__Exercise prompt__
As soon as the line containing "Task: Click the Suppliers gear icon" appears in the material below, start returning lines exactly, and end with the line containing "Task: Follow the Seguimiento de DNS link".

__Task material__
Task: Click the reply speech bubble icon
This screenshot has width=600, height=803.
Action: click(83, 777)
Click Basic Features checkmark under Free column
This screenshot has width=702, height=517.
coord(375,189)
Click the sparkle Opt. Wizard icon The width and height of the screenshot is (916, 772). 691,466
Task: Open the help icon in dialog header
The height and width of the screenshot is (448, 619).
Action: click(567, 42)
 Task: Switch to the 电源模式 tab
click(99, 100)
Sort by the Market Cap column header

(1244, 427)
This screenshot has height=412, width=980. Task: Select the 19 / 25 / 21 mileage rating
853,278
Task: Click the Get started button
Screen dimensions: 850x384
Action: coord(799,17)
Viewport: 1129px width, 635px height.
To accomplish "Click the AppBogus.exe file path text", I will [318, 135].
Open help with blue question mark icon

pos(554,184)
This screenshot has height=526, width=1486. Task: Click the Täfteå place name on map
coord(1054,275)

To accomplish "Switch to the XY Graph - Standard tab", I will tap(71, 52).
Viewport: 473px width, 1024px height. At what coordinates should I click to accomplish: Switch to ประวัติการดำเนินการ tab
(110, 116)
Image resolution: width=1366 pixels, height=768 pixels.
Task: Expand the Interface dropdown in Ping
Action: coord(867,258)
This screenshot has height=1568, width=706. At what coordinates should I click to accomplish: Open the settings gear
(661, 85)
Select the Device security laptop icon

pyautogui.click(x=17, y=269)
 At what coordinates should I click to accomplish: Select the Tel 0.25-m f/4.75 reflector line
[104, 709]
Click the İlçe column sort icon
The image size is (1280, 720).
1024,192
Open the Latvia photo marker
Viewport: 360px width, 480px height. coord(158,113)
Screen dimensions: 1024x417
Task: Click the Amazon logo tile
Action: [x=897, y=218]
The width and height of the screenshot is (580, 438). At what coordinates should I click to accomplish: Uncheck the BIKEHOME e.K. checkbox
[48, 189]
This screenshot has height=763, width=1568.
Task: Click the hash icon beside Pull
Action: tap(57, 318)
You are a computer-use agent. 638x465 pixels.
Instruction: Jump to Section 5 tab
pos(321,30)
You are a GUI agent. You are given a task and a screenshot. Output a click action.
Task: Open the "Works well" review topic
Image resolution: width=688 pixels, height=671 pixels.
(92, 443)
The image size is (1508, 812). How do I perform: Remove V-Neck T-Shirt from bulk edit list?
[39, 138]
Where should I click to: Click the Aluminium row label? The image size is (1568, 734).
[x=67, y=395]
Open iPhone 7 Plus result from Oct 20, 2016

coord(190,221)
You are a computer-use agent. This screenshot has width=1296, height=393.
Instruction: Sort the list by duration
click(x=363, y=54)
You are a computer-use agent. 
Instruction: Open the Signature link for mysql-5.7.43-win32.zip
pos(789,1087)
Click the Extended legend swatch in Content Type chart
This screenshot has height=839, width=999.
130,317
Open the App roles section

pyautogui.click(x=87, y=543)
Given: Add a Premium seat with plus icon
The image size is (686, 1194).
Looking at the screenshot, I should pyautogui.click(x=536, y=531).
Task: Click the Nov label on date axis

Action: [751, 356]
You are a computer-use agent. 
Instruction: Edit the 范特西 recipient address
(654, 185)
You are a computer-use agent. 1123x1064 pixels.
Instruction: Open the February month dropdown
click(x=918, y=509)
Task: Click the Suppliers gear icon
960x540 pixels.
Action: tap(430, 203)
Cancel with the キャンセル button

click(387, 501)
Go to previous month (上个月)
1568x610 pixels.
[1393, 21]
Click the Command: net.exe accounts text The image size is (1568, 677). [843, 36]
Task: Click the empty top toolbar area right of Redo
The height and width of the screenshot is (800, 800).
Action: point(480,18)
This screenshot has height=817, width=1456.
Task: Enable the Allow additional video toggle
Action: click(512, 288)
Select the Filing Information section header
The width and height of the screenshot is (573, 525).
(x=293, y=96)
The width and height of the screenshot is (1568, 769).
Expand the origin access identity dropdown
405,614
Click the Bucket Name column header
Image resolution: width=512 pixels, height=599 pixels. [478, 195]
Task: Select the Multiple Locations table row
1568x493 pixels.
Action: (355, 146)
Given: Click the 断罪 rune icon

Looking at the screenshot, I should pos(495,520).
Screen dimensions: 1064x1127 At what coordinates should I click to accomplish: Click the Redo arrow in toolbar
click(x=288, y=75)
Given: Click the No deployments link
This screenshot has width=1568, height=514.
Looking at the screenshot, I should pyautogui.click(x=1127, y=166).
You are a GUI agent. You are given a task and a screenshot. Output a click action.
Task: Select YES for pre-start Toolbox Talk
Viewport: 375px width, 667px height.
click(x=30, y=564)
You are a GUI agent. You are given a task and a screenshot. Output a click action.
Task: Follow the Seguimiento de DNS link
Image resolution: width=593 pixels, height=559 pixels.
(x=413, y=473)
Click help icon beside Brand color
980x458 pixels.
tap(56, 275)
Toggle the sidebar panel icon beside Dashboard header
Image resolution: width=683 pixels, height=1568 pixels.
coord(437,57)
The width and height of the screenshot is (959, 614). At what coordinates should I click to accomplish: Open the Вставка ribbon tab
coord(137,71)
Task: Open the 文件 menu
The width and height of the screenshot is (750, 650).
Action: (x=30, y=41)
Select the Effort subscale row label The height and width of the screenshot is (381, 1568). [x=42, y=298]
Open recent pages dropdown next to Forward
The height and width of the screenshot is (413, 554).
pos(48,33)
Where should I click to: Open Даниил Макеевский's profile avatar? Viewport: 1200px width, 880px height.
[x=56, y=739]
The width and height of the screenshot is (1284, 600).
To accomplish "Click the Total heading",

__Exercise answer__
Task: Click the Suppliers gear icon
960x540 pixels.
Action: tap(430, 203)
Cancel with the キャンセル button

click(387, 501)
Go to previous month (上个月)
1568x610 pixels.
[1393, 21]
Click the Command: net.exe accounts text The image size is (1568, 677). [843, 36]
Task: Click the empty top toolbar area right of Redo
The height and width of the screenshot is (800, 800).
Action: point(480,18)
This screenshot has height=817, width=1456.
Task: Enable the Allow additional video toggle
Action: click(512, 288)
Select the Filing Information section header
The width and height of the screenshot is (573, 525).
(x=293, y=96)
The width and height of the screenshot is (1568, 769).
Expand the origin access identity dropdown
405,614
Click the Bucket Name column header
Image resolution: width=512 pixels, height=599 pixels. [478, 195]
Task: Select the Multiple Locations table row
1568x493 pixels.
Action: (355, 146)
Given: Click the 断罪 rune icon

Looking at the screenshot, I should pos(495,520).
Screen dimensions: 1064x1127 At what coordinates should I click to accomplish: Click the Redo arrow in toolbar
click(x=288, y=75)
Given: Click the No deployments link
This screenshot has width=1568, height=514.
Looking at the screenshot, I should pyautogui.click(x=1127, y=166).
You are a GUI agent. You are given a task and a screenshot. Output a click action.
Task: Select YES for pre-start Toolbox Talk
Viewport: 375px width, 667px height.
click(x=30, y=564)
You are a GUI agent. You are given a task and a screenshot. Output a click action.
Task: Follow the Seguimiento de DNS link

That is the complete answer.